This is a summary, written by members of the CITF Secretariat, of:

Windsor JW, Caplan L, Ingram RJM, Charlton C, Kanji JN, Tipples G, Holodinsky JK, Bernstein CN, Mahoney DJ, Bernatsky S, Benchimol EI, Kaplan GG; STOP COVID-19 in IBD Research Group. Serological responses to the first four doses of SARS-CoV-2 vaccine in patients with inflammatory bowel disease. Lancet Gastroenterol Hepatol. 2022 Oct 25:S2468-1253(22)00340-5. DOI: 10.1016/S2468-1253(22)00340-5.

The results and/or conclusions contained in the research do not necessarily reflect the views of all CITF members.

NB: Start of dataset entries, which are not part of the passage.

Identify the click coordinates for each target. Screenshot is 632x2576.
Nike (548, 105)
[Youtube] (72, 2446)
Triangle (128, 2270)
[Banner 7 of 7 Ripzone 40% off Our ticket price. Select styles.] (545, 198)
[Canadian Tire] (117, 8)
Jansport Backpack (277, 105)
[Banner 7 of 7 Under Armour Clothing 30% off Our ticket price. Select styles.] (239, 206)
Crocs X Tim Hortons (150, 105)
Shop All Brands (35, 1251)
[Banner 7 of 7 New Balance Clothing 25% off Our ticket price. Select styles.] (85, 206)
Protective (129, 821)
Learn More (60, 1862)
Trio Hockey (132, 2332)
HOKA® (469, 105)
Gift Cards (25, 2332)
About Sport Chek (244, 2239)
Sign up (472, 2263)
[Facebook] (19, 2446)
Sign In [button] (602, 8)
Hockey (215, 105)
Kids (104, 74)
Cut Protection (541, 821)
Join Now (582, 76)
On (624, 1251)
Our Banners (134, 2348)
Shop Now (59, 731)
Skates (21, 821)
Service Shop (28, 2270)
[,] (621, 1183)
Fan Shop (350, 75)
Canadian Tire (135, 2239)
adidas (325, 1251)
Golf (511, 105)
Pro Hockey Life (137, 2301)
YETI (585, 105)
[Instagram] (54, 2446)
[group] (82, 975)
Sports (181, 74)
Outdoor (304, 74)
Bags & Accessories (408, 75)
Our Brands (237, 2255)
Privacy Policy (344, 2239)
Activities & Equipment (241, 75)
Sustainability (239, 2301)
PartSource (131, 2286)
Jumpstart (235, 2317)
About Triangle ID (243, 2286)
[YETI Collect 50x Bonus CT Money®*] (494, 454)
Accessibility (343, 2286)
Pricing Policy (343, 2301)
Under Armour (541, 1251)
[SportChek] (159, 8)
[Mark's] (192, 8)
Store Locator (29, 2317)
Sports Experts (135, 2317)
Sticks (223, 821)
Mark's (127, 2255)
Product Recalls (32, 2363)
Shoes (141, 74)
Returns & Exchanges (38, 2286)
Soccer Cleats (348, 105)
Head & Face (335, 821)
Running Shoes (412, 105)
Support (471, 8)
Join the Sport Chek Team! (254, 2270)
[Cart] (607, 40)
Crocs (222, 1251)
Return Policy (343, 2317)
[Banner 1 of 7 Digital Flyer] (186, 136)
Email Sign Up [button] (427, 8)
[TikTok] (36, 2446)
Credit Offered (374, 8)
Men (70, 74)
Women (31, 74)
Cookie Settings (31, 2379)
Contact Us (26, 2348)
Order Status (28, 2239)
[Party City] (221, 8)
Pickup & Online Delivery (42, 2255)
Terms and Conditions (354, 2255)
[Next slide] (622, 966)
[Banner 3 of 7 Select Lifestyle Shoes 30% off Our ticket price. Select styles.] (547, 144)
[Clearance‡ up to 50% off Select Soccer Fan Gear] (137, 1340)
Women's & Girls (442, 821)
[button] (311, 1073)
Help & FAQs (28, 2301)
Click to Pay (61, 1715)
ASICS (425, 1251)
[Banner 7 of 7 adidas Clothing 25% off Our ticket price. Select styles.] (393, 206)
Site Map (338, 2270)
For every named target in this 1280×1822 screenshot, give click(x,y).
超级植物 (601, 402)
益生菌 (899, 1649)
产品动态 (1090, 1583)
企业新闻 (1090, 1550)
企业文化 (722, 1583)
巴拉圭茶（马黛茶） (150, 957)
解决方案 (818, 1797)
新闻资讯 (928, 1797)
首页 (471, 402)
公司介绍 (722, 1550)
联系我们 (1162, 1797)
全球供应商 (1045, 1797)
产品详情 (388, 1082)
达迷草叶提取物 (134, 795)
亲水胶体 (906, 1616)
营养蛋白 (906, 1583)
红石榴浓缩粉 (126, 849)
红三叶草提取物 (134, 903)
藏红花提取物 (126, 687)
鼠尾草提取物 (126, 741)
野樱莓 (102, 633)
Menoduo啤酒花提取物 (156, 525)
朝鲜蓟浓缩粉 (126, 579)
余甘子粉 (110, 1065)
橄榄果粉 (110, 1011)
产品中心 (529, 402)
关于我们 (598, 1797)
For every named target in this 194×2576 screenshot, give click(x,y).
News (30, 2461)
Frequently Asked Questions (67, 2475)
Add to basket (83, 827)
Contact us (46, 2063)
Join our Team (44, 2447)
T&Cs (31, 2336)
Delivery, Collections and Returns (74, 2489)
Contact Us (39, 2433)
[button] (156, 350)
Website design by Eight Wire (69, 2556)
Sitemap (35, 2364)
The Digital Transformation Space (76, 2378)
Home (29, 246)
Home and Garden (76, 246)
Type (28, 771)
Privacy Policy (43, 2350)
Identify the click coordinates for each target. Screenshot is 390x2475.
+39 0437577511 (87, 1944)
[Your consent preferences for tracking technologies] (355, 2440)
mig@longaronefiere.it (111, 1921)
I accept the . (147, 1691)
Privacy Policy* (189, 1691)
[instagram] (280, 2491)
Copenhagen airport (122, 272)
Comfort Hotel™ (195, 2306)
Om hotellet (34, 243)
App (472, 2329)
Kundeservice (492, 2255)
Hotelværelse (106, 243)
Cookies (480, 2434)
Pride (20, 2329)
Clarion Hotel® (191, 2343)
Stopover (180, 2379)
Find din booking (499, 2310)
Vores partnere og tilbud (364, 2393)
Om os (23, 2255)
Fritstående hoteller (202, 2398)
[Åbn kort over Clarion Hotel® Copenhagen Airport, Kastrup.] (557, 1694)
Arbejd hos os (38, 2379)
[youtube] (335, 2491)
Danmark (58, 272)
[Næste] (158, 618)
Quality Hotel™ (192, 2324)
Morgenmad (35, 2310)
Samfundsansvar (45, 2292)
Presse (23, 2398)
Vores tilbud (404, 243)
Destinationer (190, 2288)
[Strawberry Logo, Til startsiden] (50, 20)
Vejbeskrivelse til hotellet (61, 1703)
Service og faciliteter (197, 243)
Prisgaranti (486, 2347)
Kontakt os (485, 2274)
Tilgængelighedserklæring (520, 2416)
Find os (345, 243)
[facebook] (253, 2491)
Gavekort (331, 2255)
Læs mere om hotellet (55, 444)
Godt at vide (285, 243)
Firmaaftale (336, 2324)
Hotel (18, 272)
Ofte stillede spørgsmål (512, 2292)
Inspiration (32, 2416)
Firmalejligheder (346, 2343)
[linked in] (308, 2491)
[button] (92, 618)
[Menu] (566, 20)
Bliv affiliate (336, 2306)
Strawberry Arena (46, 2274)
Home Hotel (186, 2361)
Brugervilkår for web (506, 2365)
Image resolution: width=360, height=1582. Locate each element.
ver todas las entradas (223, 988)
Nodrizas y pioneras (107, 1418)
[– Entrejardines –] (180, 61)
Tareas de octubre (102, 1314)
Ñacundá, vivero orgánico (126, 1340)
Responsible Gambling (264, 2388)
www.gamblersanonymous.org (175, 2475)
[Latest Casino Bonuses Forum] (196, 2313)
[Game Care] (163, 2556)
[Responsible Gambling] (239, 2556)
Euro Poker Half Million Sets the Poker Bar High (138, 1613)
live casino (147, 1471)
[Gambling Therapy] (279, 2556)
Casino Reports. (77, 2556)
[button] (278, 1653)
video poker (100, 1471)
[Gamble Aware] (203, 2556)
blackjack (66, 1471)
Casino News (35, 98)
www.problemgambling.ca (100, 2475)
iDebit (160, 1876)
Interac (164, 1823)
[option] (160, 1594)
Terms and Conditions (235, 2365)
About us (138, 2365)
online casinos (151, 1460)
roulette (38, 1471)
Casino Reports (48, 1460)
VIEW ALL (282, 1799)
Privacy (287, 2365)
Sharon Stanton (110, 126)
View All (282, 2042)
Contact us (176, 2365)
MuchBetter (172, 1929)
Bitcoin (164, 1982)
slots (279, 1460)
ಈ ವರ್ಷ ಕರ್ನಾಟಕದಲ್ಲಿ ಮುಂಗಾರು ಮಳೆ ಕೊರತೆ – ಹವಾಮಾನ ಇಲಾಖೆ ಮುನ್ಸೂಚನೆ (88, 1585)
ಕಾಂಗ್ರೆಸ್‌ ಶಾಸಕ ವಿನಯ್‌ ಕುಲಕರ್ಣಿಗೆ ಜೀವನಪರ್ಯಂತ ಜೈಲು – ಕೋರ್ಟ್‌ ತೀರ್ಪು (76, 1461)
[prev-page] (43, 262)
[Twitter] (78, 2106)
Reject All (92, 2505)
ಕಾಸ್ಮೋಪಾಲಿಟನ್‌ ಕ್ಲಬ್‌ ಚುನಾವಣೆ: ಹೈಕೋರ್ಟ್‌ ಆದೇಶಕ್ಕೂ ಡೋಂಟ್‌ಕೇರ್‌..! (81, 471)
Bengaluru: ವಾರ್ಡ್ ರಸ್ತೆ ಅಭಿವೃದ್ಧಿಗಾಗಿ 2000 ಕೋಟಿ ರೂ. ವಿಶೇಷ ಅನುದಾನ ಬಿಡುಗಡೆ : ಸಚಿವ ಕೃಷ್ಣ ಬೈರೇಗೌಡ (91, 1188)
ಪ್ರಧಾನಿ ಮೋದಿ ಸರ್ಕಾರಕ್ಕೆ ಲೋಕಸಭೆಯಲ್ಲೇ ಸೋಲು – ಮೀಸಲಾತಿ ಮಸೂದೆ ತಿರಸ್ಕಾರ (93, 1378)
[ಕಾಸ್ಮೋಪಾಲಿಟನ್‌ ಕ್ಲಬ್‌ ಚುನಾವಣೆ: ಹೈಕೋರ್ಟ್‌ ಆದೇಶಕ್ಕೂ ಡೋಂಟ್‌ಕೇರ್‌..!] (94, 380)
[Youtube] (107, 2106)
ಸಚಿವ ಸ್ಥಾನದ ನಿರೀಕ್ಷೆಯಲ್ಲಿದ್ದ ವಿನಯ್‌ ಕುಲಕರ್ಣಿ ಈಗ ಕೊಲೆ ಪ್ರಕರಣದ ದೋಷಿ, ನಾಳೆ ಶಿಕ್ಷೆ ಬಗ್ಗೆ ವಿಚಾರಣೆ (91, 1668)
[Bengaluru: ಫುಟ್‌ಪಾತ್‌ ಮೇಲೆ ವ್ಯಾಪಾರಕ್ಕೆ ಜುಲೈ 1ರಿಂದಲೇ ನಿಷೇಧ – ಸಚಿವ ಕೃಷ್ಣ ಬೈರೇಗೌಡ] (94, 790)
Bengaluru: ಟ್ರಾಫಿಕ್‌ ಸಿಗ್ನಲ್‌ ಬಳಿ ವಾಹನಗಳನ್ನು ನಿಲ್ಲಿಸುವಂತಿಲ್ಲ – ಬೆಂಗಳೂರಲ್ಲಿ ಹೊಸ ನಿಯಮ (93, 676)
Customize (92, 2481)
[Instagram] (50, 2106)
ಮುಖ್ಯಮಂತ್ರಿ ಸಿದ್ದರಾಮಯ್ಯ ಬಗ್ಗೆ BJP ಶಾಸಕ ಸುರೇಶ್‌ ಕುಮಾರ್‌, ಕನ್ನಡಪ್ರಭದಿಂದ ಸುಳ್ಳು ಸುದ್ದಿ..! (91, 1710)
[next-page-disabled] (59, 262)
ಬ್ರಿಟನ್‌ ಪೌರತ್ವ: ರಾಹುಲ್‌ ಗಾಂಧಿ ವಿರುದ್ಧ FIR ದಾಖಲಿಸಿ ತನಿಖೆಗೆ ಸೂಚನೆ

A CITF-funded study published in The Lancet Gastroenterology & Hepatology by Drs. Gilaad Kaplan (University of Calgary) and Sasha Bernatsky (McGill University) on behalf of the STOP COVID-19 in IBD Research Group, showed a robust antibody response was achieved in individuals with IBD after the fourth dose of COVID-19 vaccine, similar in magnitude to that which followed the third dose. The research team also outlined predictors for vaccine-induced immune responses.

Key Findings:

  • Antibody titers increased significantly with each successive dose of vaccine, from the first to the fourth.
  • Each decade of increased age was associated with a decrease in the amounts of antibodies (antibody titers) post-vaccine dose 1, 2 and 3. For example, each decade of increased age was associated with a 12% decrease in anti-S (spike) antibody concentration after the third dose of vaccine.
  • People taking several types of drugs, including anti-TNF monotherapy, combination therapy, and corticosteroids, were associated with diminished anti-S concentrations compared to individuals not taking immunosuppressive medication. Corticosteroid use was associated with the lowest antibody titers across all medication classes. However, people with IBD who were taking these medications still showed significantly increased antibodies after third and fourth doses compared to after only two doses.
  • Antibody decay that was observed after the second dose (>8 weeks) and after the third dose (1–8 weeks) was restored following the fourth vaccine dose. Antibodies declined by 5% per week >8 weeks after the third dose.
  • A previous SARS-CoV-2 infection was significantly associated with increased anti-S concentrations demonstrating increased protection due to hybrid immunity.

The study results highlight the importance of each additional dose in maintaining humoral immunity. Individuals with IBD who are older than 65; people who require prednisone, anti-TNF, or combination therapies; and people with no previous SARS-CoV-2 infection have reduced antibody responses after three vaccine doses and are therefore most likely to benefit from a fourth dose. More research is needed to understand other immune responses to SARS-CoV-2 vaccination, including neutralizing antibodies or T-cell immunity, to help determine optimal vaccine dosing and dosing intervals.